[Saved data entries]
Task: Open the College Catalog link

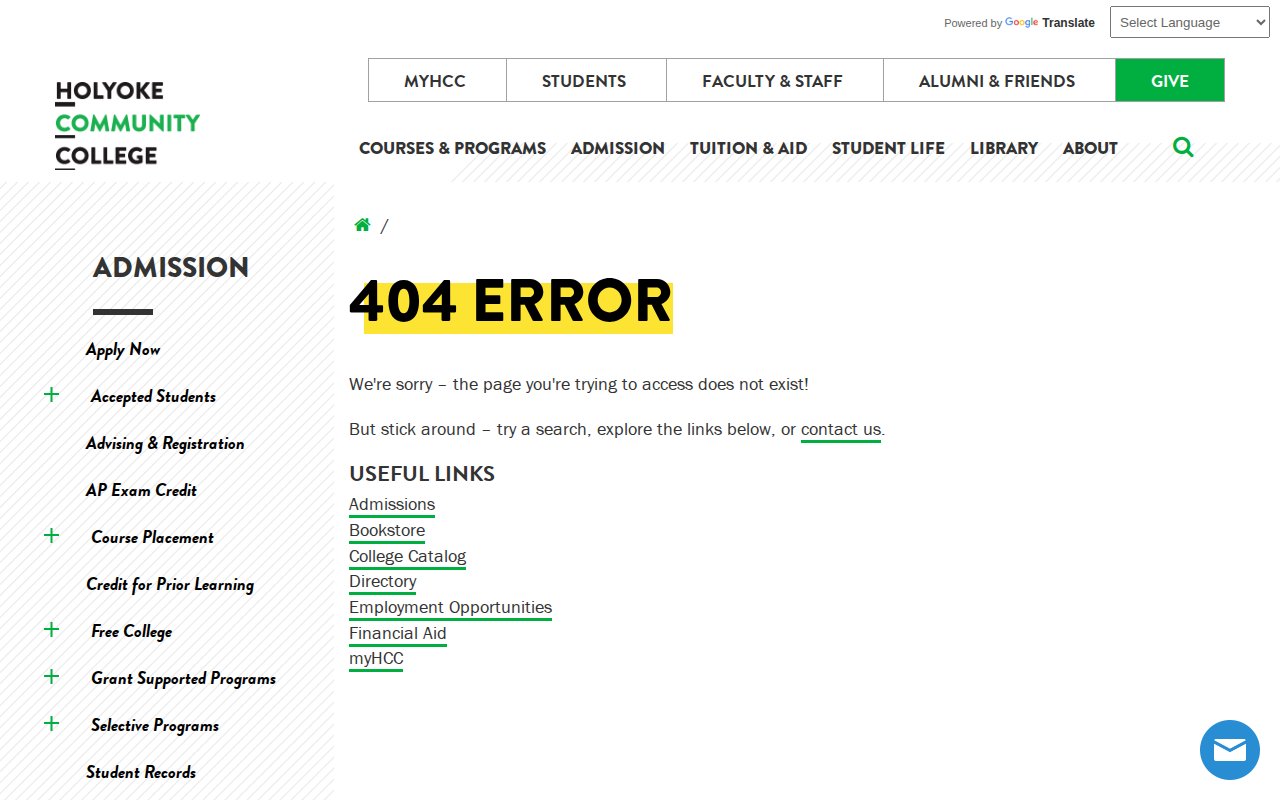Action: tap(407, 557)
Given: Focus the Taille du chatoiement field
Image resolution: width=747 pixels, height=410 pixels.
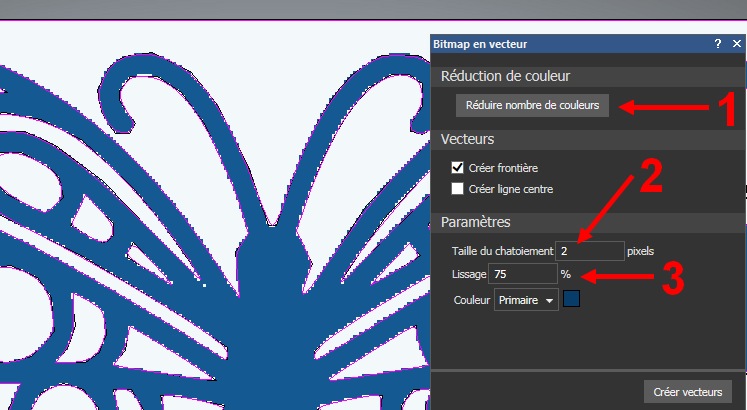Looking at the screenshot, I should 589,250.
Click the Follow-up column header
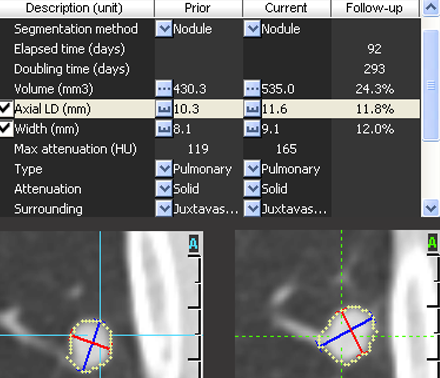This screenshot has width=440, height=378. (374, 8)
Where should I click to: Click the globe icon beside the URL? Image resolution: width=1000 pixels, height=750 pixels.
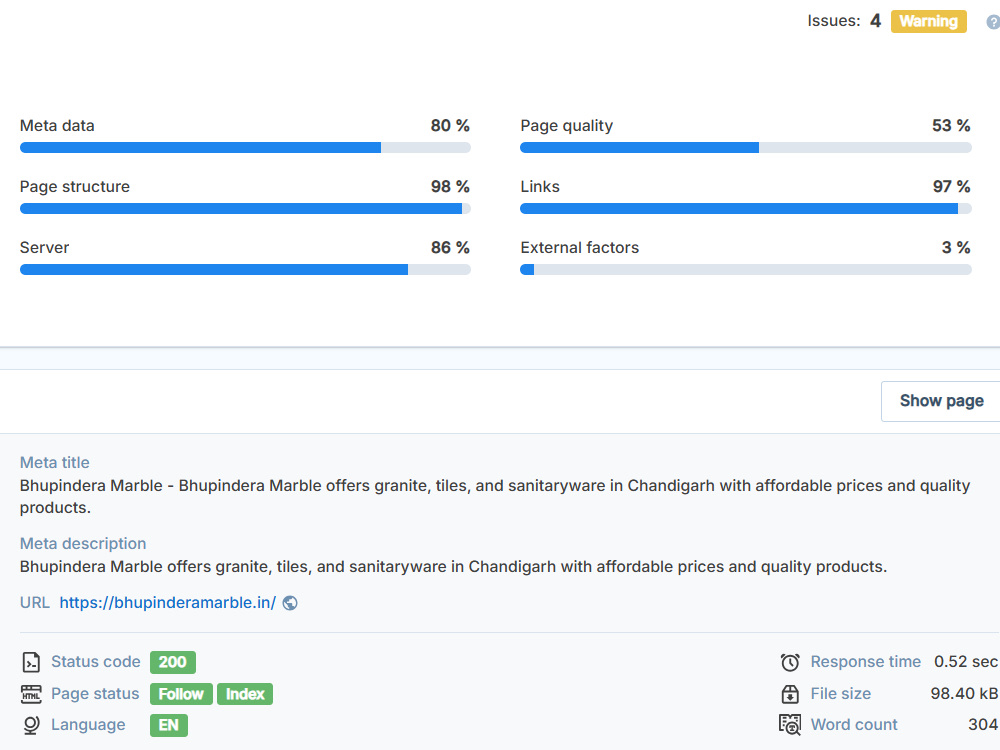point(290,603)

=== Required work ===
Output the line that contains "Given: Focus the Taille du chatoiement field" and every line after it to the end of the records, word for word, leaving out the pictures.

=== Answer section ===
Given: Focus the Taille du chatoiement field
Image resolution: width=747 pixels, height=410 pixels.
Looking at the screenshot, I should 589,250.
Click the Follow-up column header
This screenshot has width=440, height=378. (374, 8)
Where should I click to: Click the globe icon beside the URL? Image resolution: width=1000 pixels, height=750 pixels.
point(290,603)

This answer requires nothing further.